[Data excerpts]

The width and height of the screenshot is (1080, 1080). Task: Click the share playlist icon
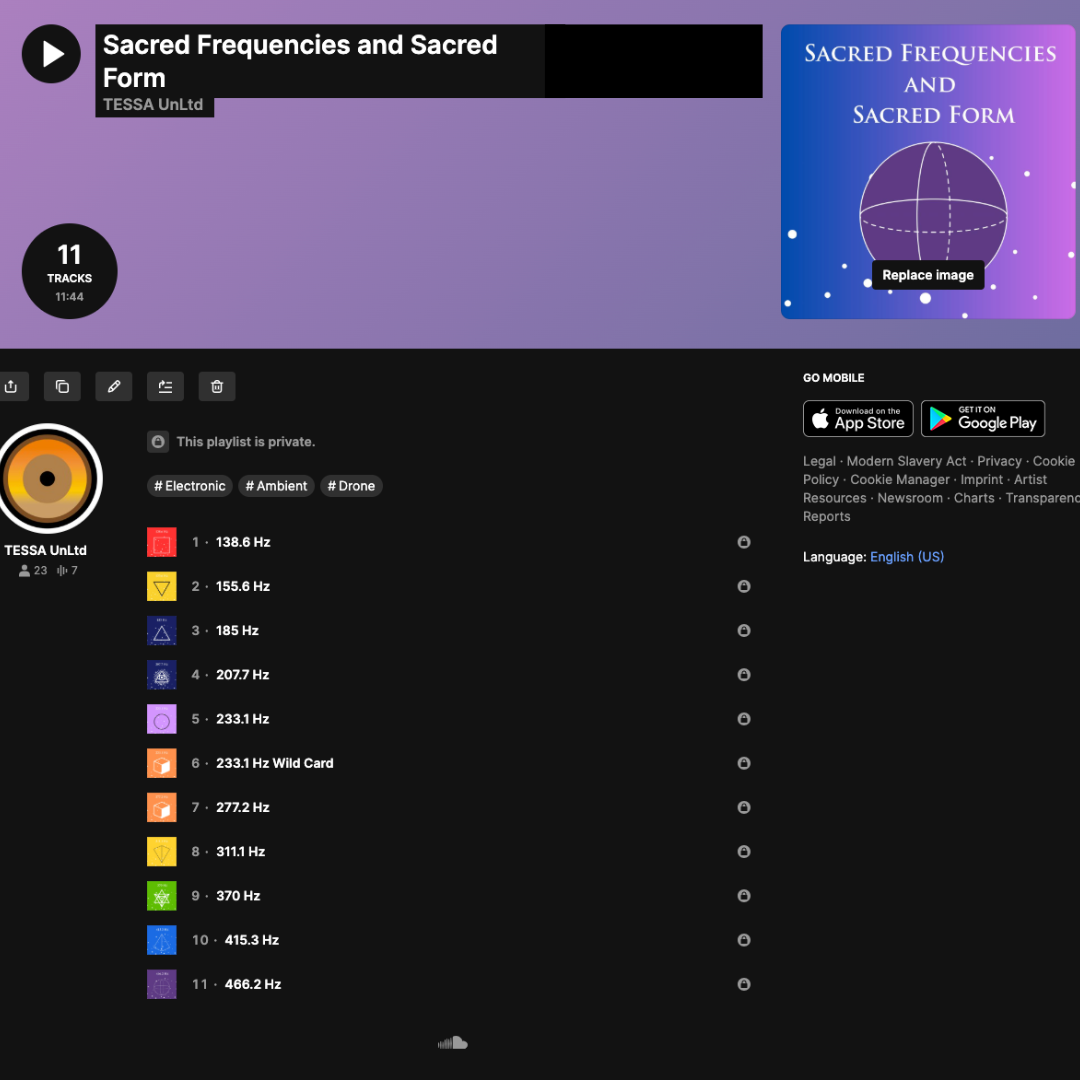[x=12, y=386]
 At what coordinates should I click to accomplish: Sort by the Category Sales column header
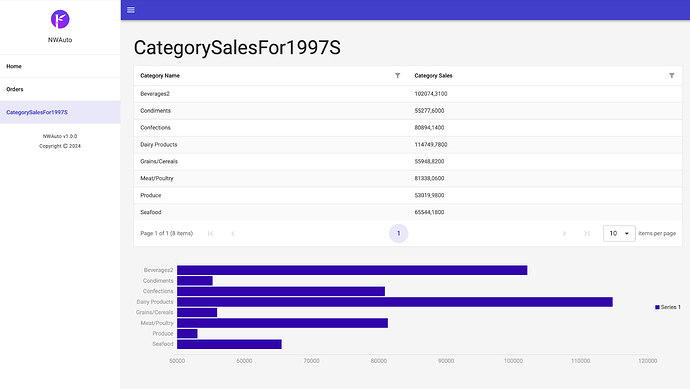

==

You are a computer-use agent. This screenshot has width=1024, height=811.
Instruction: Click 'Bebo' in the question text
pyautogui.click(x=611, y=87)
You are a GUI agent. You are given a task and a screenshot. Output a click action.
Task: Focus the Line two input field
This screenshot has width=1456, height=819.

...

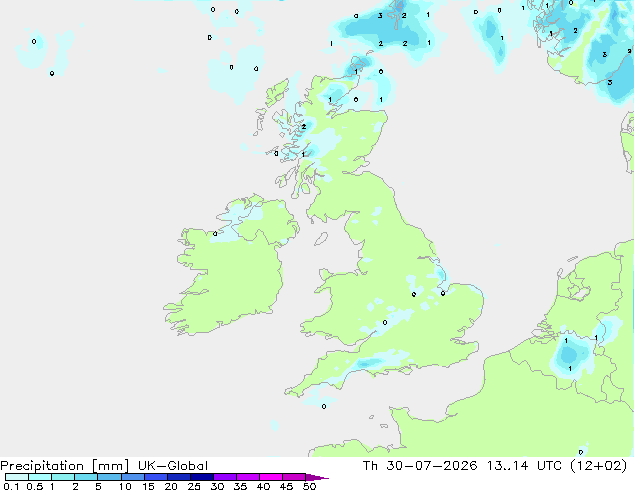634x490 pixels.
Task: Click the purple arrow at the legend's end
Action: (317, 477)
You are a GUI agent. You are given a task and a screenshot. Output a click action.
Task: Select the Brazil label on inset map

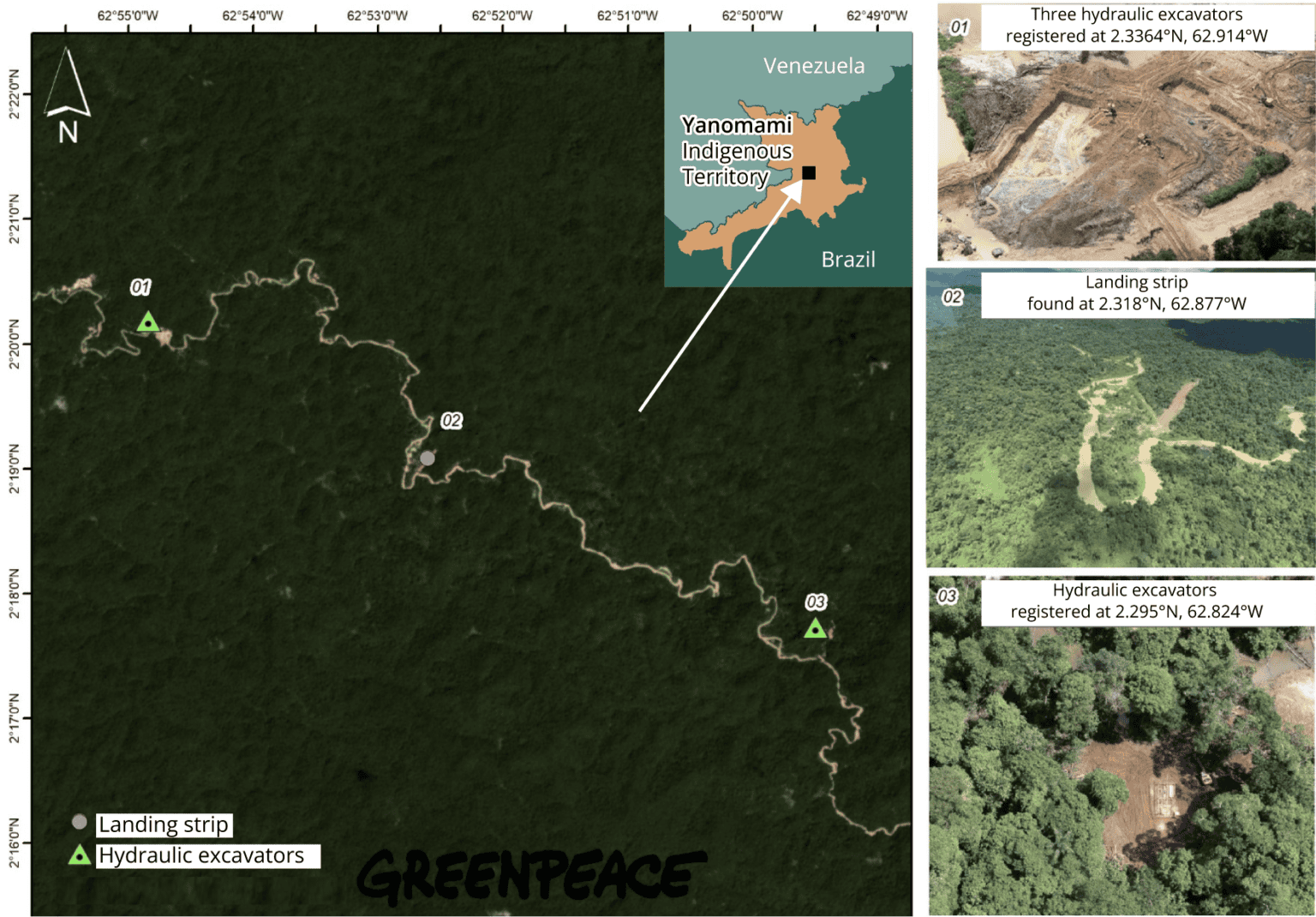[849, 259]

[What is expected]
Look above for the line with "The width and" and the line with "At what coordinates". Output those two and everything between them exactly, pictures excluded.

[Answer section]
The width and height of the screenshot is (1080, 1080). Task: Click the share playlist icon
[x=12, y=386]
 At what coordinates should I click to accomplish: Sort by the Category Sales column header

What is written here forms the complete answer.